• **Record extracts**:
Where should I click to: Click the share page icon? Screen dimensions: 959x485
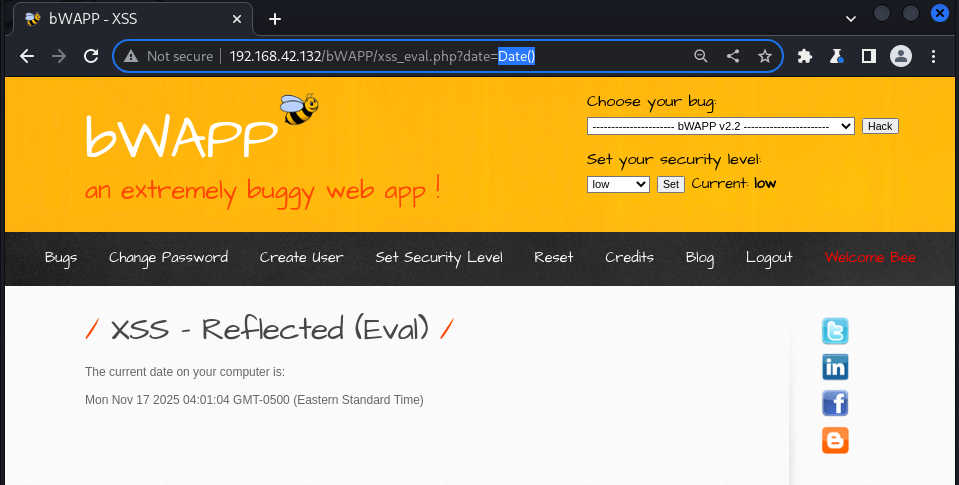733,57
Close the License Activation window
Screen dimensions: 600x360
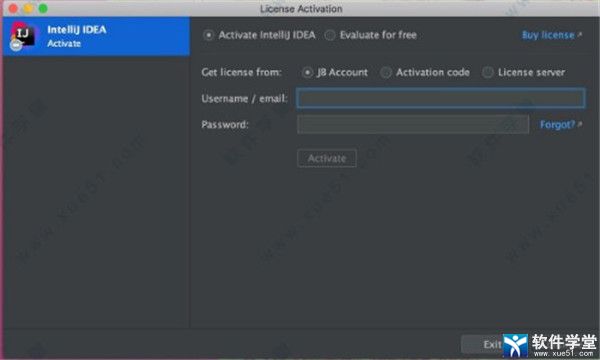[x=13, y=8]
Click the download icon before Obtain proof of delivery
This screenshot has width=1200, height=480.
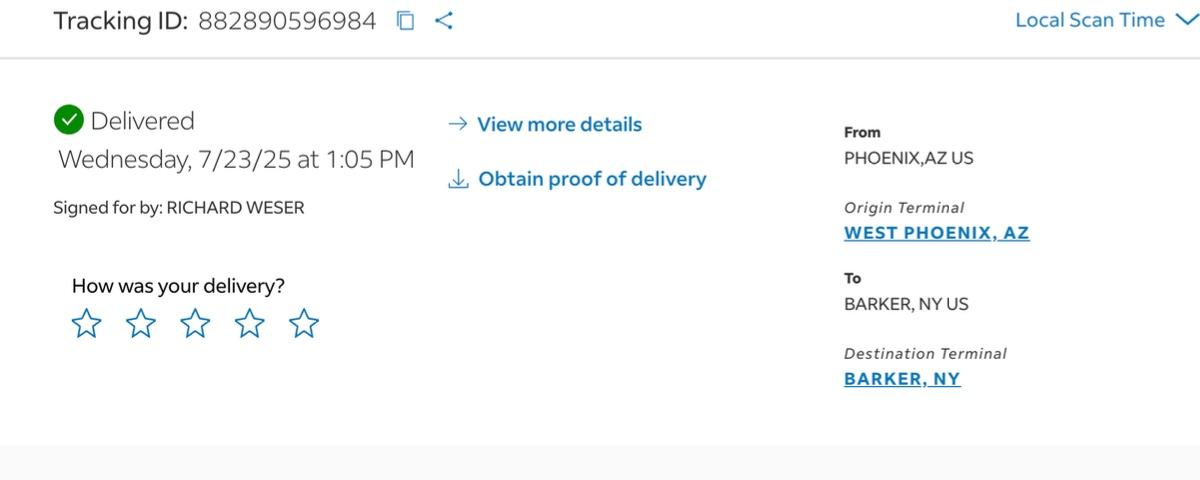[458, 179]
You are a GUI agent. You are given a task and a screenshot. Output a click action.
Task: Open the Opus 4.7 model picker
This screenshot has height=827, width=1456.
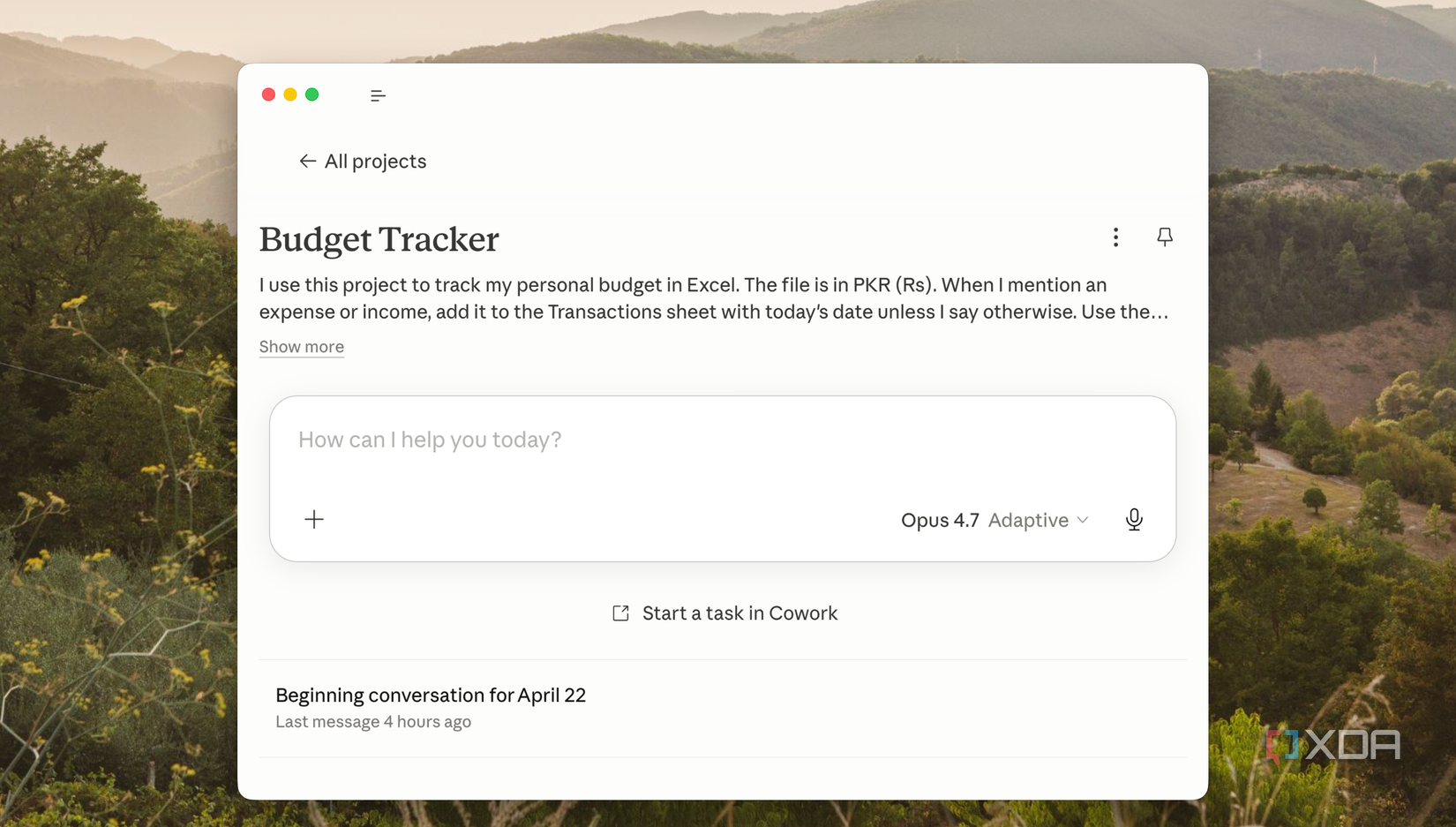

• **Brief**: Edit the data above by replacing each "icon" with "button" and keeping everything else the same. Leave the pictures out.

• **Written response**:
Where should I click to: Click the share page button? Screen dimensions: 959x485
733,57
Close the License Activation window
Screen dimensions: 600x360
[x=13, y=8]
Click the download button before Obtain proof of delivery
This screenshot has width=1200, height=480.
[458, 179]
You are a GUI agent. You are given a task and a screenshot. Output a click action.
Task: Open the Opus 4.7 model picker
This screenshot has height=827, width=1456.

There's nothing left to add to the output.